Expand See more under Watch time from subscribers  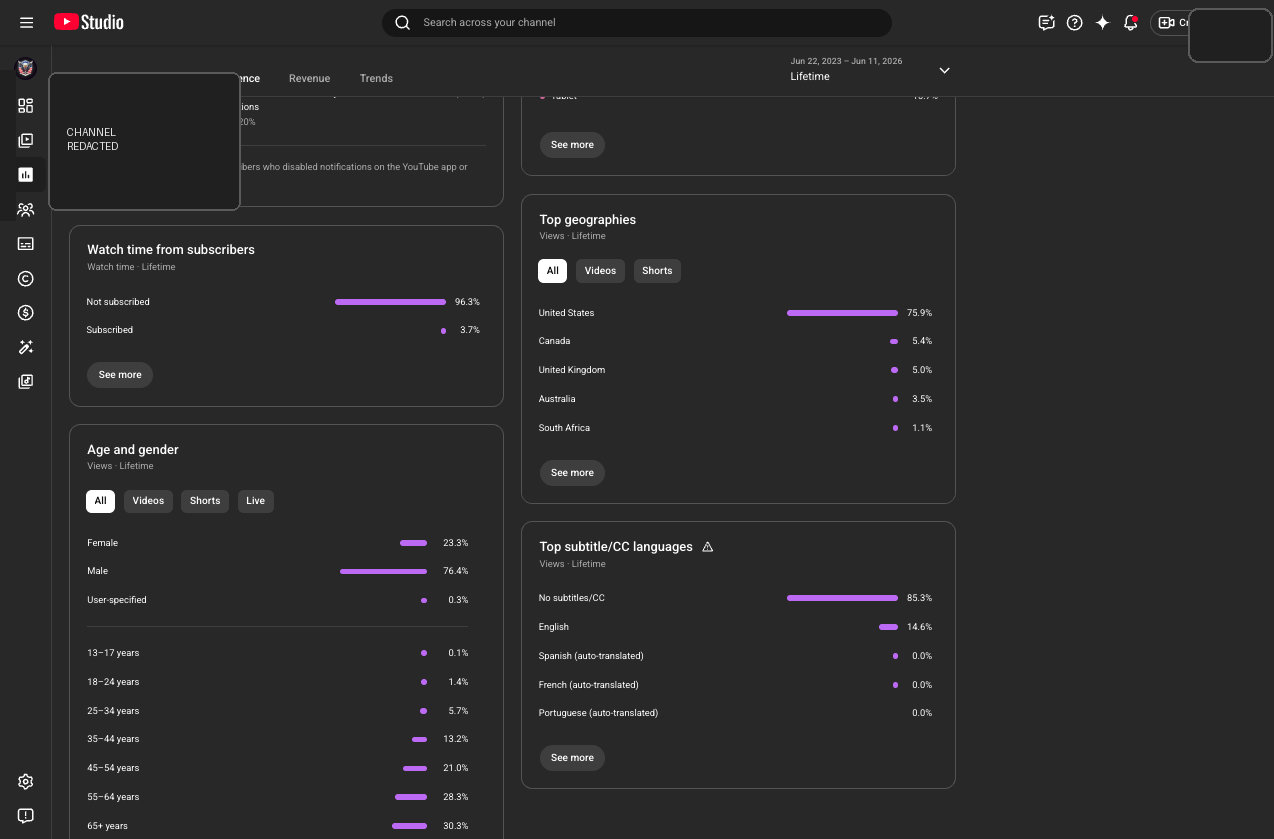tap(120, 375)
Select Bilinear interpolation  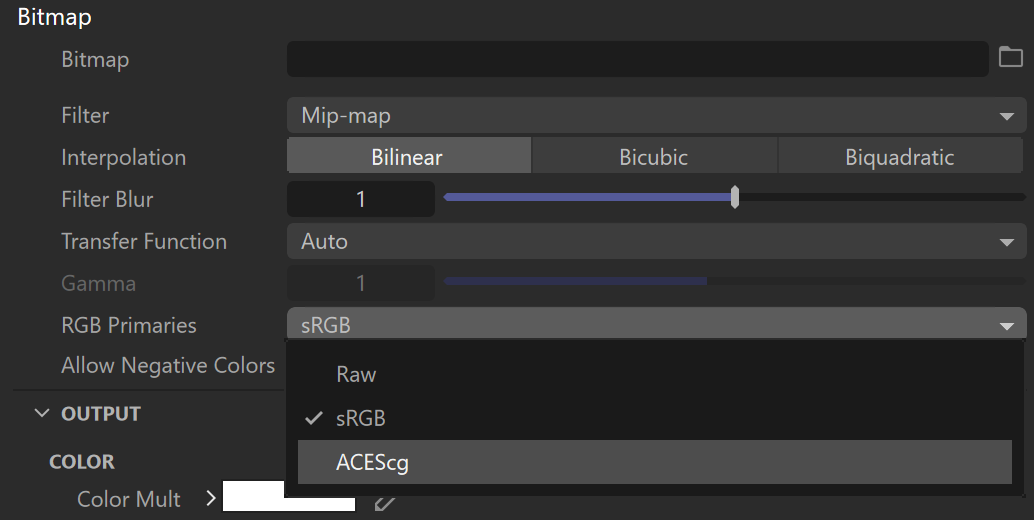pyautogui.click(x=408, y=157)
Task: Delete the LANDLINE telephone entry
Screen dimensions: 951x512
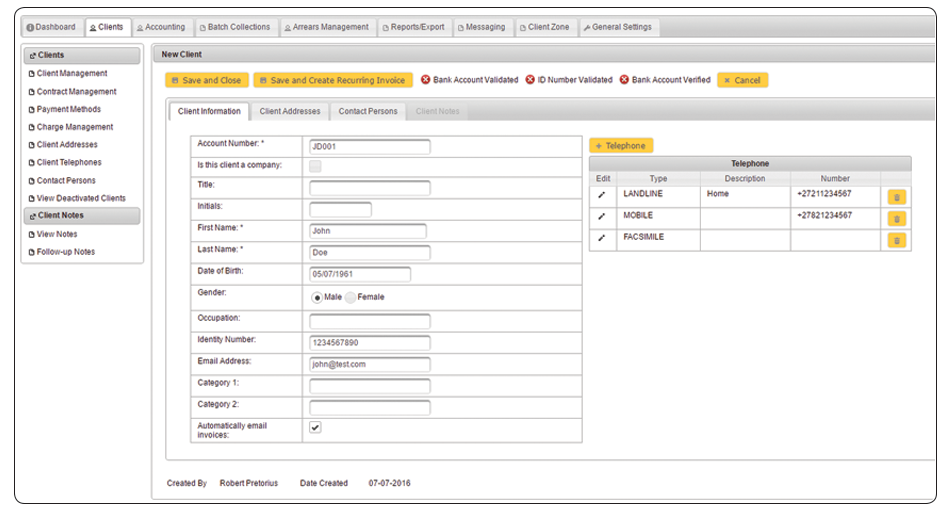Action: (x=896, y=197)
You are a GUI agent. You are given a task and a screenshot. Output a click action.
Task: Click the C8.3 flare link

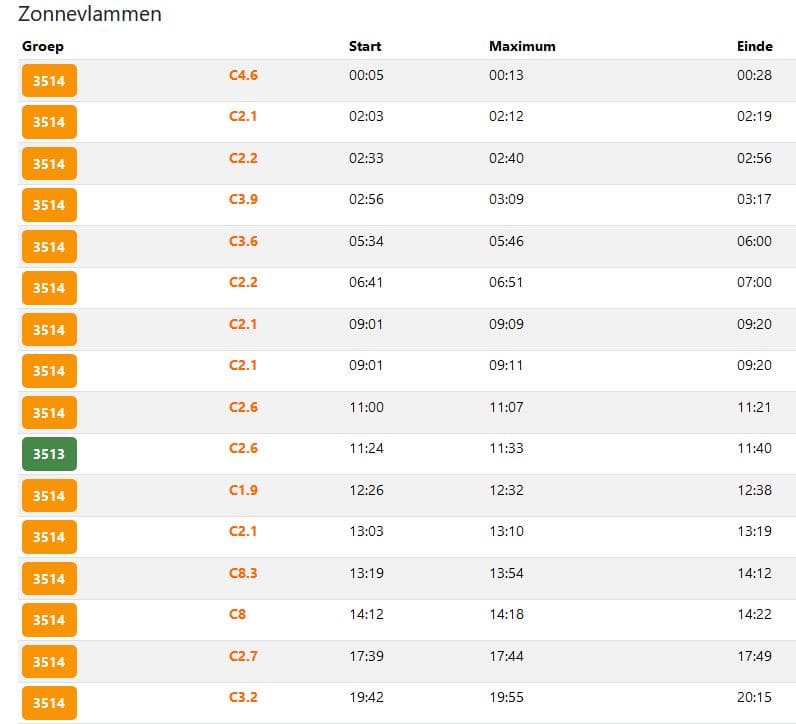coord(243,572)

### WHAT IS REQUIRED
All lines from the one containing "You are a GUI" through the final line of the entries above must be restated word for word, pictures excluded.

### EXPECTED ANSWER
You are a GUI agent. You are given a task and a screenshot. Output a click action.
Task: Click the C8.3 flare link

coord(243,572)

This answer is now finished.